Politics aside, I can see why Flash is not on the iPhone. I don't believe it's a technical issue as well however, it's a phone first. Battery life on the iPhone is just above acceptable for me and I wouldn't a small flash-session to drain the battery at an accelerated rate.

Perhaps this will motivate Apple/Adobe to seriously sit down together and design an efficient flash platform.

ha..
not.gonna.happen. all of adobe's software is crappy bloatware and delivers much less than the horsepower it uses on the machine. atleast on mac os x. whatever the reason. im glad that flash hasnt come yet. don't want it to come either.
but that's just me.
:)
 
I can totally understand why they decided on using their own PDF reader over the adobe one. I am guessing it is the same reason many people who use mac os use preview instead of the official adobe PDF viewer. In preview PDFs open almost instantly and the adobe PDF viewer gives you enough time to make a coffee before opening your PDF (okay I am exaggerating, but for the task involved the adobe PDF viewer does take far to long to load)

About Flash on the iPhone, such a feature is necessary but it needs to be carefully implemented , not many browsers can handle webpages with many flash objects well. I would imagine that a poorly implemented flash player on the iphone would just cause too many crashes. what would be good is if you could just isolate individual flash objects and view them one their own (basically the same thing safari does with quicktime files). A feature like that would be useful for playing flash games or watching flash videos. I am not to keen on having flash objects loading with the page, as most of them are adverts and if the flash object was something i was interested in I would like to isolate it form the rest of he page
 
Flash Option

I think flash would be helpful for those times when you want to see a flash page/videos. Apple could add it as a selectable option like javascript "on/off" slider in settings.

## Available data:
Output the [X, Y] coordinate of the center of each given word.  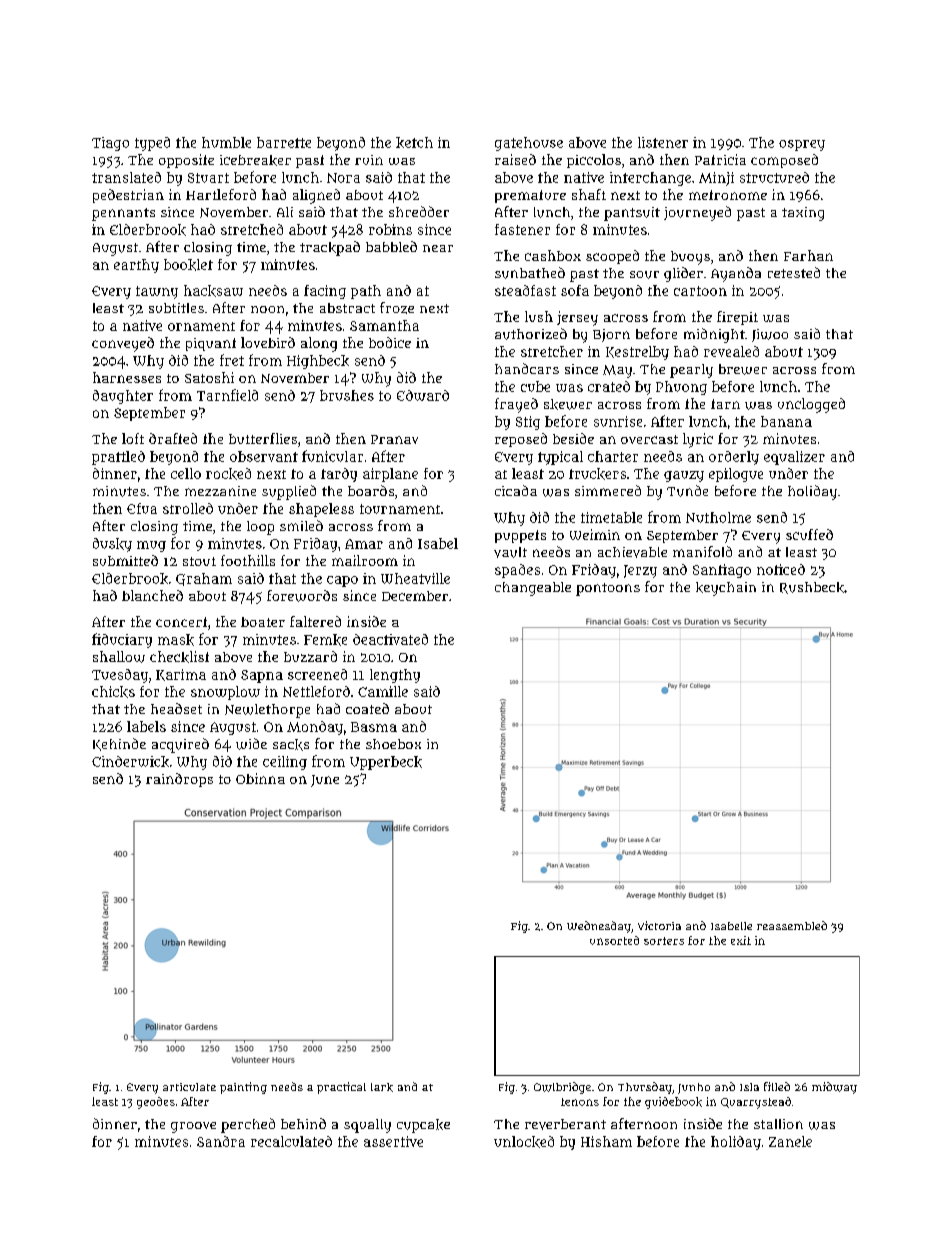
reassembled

## Instruction 1:
In the discussion about Flash on the iPhone, why does one commenter not want Flash objects to load along with the page? Answer in one to three sentences.
## Instruction 2:
From the discussion about Flash on the iPhone, repeat word for word the passage between "I think flash" and "slider in settings.", inclusive.

## Right answer 1:
Most Flash objects are adverts. If one were of interest, the commenter would rather isolate it from the rest of the page and view it on its own.

## Right answer 2:
I think flash would be helpful for those times when you want to see a flash page/videos. Apple could add it as a selectable option like javascript "on/off" slider in settings.